Akt1 e17k and nf2 mutations dominate spinal meningiomas who grade 1 and present distinct tumor features

Abstract INTRODUCTION While the mutational landscape of intracranial meningiomas has been extensively studied, our understanding of the molecular profile of spinal meningiomas (SM) remains incomplete. In this study, we correlate the molecular status with tumor features in a clinically well-characterized cohort. METHODS Samples from 50 patients (38 females and 12 males) with WHO grade 1 SM were collected. We performed next-generation sequencing (NGS) using an assay covering frequently mutated genes in meningiomas including AKT1, KLF4, NF2, PIK3CA, POLR2A, SMARCB1, SMARCE1, SMO, SUFU, and TRAF7. We correlated clinical and imaging data with the molecular tumor status.

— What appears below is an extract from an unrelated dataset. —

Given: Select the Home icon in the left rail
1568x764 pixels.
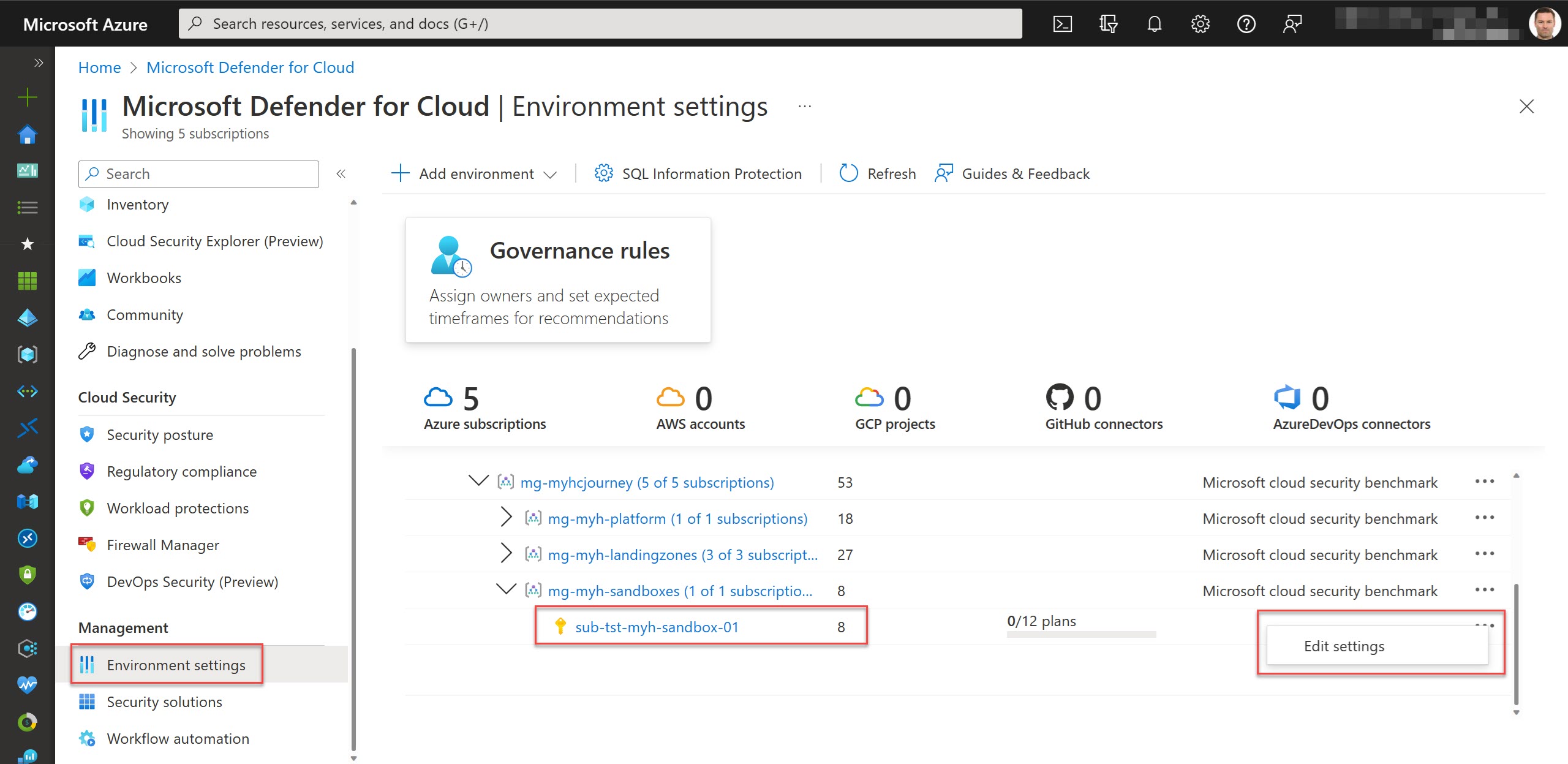Looking at the screenshot, I should pos(27,134).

RESULTS AKT1 E17K mutations were detected in 15 (30%) and NF2 mutations in 32 (64%) patients. Both mutations were mutually exclusive. In contrast to AKT1-mutant intracranial meningiomas, AKT1-mutant SM only harbored a TRAF7 co-mutation in a single case. NF2-mutant meningiomas had a significant female predominance (n= 30/32, 94%) when compared to the balanced incidence of AKT1-mutant tumors (n= 7/15, 46.7%, p= 0.0006). The two groups demonstrated stark differences in the location: a thoracic localization was significantly more common in NF2-mutant meningiomas (n= 25/32, 78.1%, p= 0.0012), while meningiomas harboring an AKT1 mutation were predominantly located in the cervical spine (n= 11/15, 73.3%). Moreover, while a substantial proportion of NF2-mutant meningiomas developed in the dorsal location (n= 19/32, 59.3%), the vast majority of AKT1-mutant meningiomas (n= 13/15, 87%) arose ventral to the spinal cord. The histologic subtype of NF2-mutant meningiomas was variable, while all but one AKT1-mutant meningioma showed meningothelial histology (93.3%, p= 0.0001). All calcified meningiomas (n= 17) were NF2-mutant (p= 0.0002), whereas none of the AKT1-mutant meningiomas showed intratumoral calcifications. CONCLUSIONS Our findings support the central role of AKT1 and NF2 mutations in the molecular pathogenesis of WHO grade 1 SM. These mutations are mutually exclusive and are associated with distinct tumor and clinical features.